• Given exercise:
Extend the mailing-list reply about raising the cost of mass surveillance by writing what follows its final sentence.

• Text passage:
..............................

[AusNOG] Consensus from the IETF 88 Technical Plenary - Internet hardening
Mark Newton
newton at atdot.dotat.org
Sat Nov 9 08:05:58 EST 2013
On 9 Nov 2013, at 1:05 am, Dobbins, Roland <rdobbins at arbor.net> wrote:
> And of course, any governmental bureaux wanting to snoop the traffic would never get hold of those keys and certs by pwning the middlebox, or bribing an ISP employee, or doing a black-bag job and using any number of side-channels to get at the middlebox, would they?
Again, I feel like I'm being placed into the situation of having to tell the security
vendor about what security is.
If you can raise the cost to an attacker, to the point where attacks become impractical,
then you have attained a heightened state of security.
At the moment, three-letter-agencies can and do slurp up virtually everything with
impunity. They do it because it's cheap and easy.
If we can adjust the playing field so that they have to individually tailor their attacks
to each middlebox, or bribe an ISP employee, or do a black-bag job, or use side-channels to
get at the middlebox, then that raises the cost to them. They're all expensive activities
carrying a high risk of discovery.
Raise the cost enough, or compromise their ability to reliably operate covertly, and
they'll no longer be in a situation where, as now, they can hoover up everything on
general principles. They'll actually need a *reason* to go after someone.

..............................

• Information provided:
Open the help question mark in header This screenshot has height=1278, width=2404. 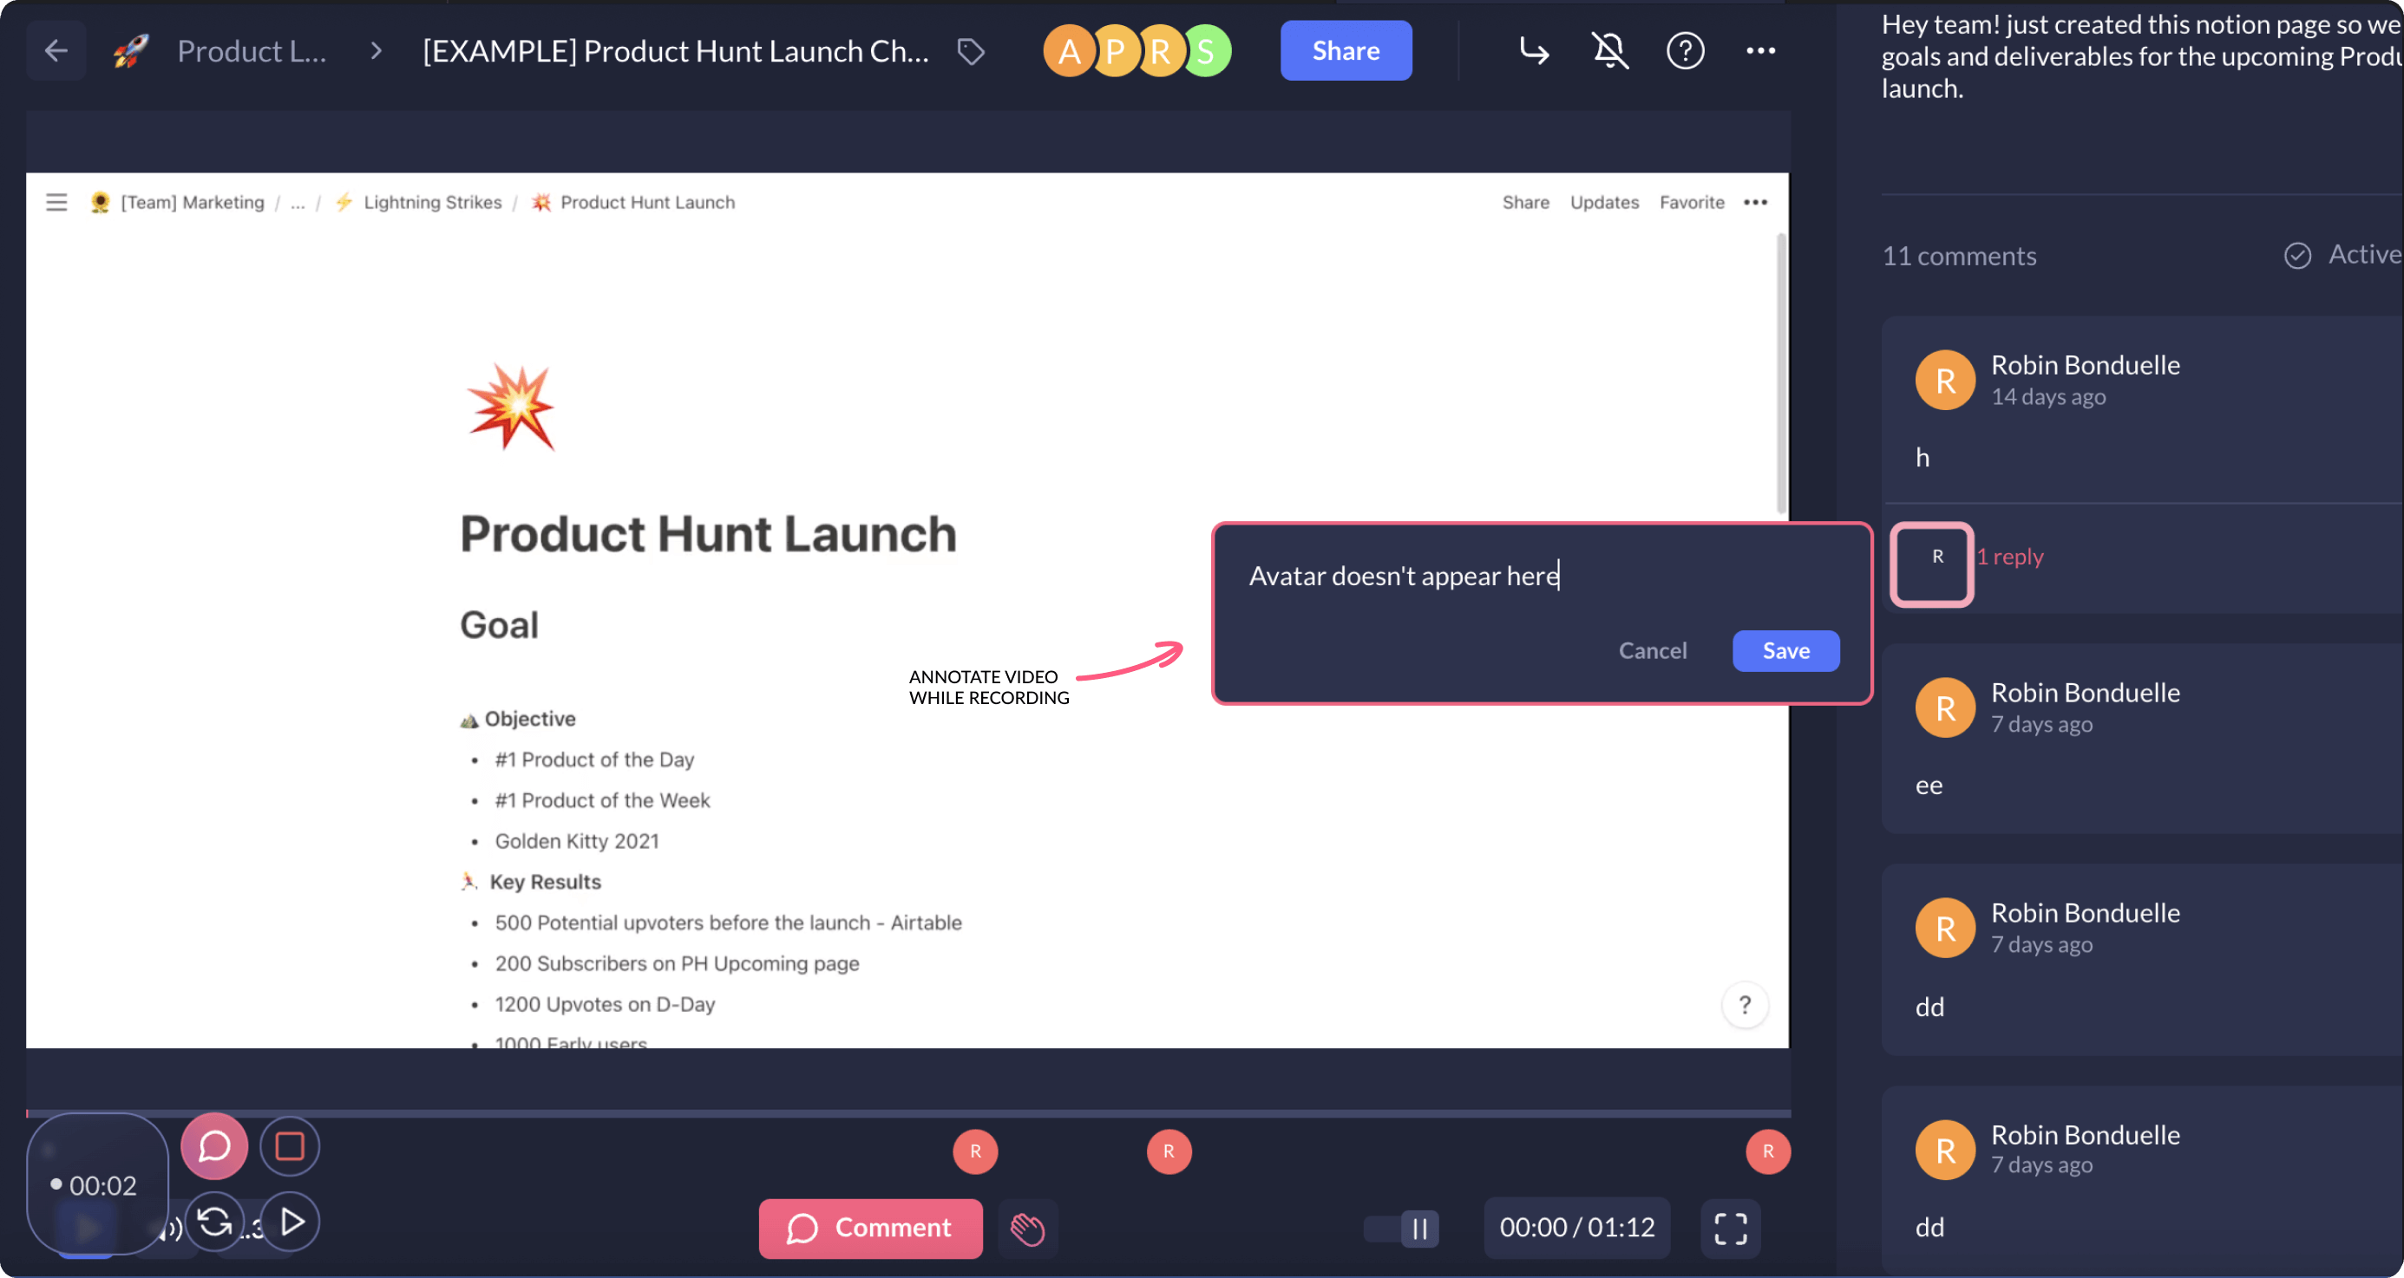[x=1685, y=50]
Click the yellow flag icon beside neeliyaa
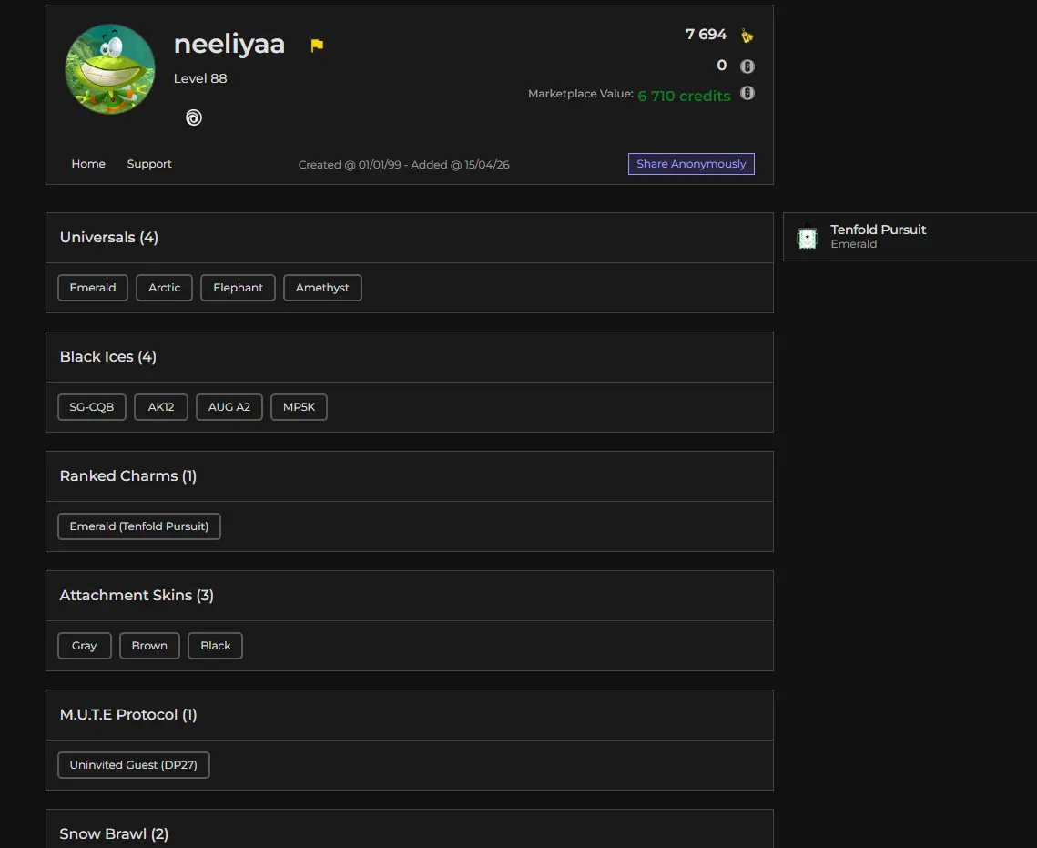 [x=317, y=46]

..............................

• Output for this exercise:
It's like the key-length argument, where you increase the number of bits in your key to
deal with the anticipated processing power of your adversary over the lifetime of your
data's importance. Well, we currently secure much of the internet with zero-bit keys,
and we know full well that there are adversaries out there which have the resources to
unwrap the plaintext. So it's past time to increase the key length, to raise the cost
to the adversaries.
> This isn't a serious discussion, as it seems that there isn't an appreciation of the entire problem-space. No more replies, and this time, I really mean it.
You're right, it isn't a serious discussion -- partly because you seem to think there's
an answer to this exclusively within the realm of the polity.
Your nation's intelligence agencies are corrupt -- they're behaving lawlessly, performing
billions of warrantless searches against your countrymen every day of the week, removing
all meaningful import from the fourth amendment.
In parallel to that, though, the law that governs them gives them free reign to perform
as many warrantless searches as they like against people outside the borders of the USA,
which includes virtually everyone on this mailing list. We're all foreigners, aka
"targets." There is no effective limit on what US intelligence services can do against
us, up to and including kidnapping (as the CIA demonstrated with effective impunity in
Italy, among other places).
And that's to say nothing about other snooping nation states.
Your polity-driven solution will, *AT BEST*, address the first problem, that of US
intelligence agencies violating the US 4th Amendment by unlawfully searching the
digital papers and personal effects of US citizens without a warrant.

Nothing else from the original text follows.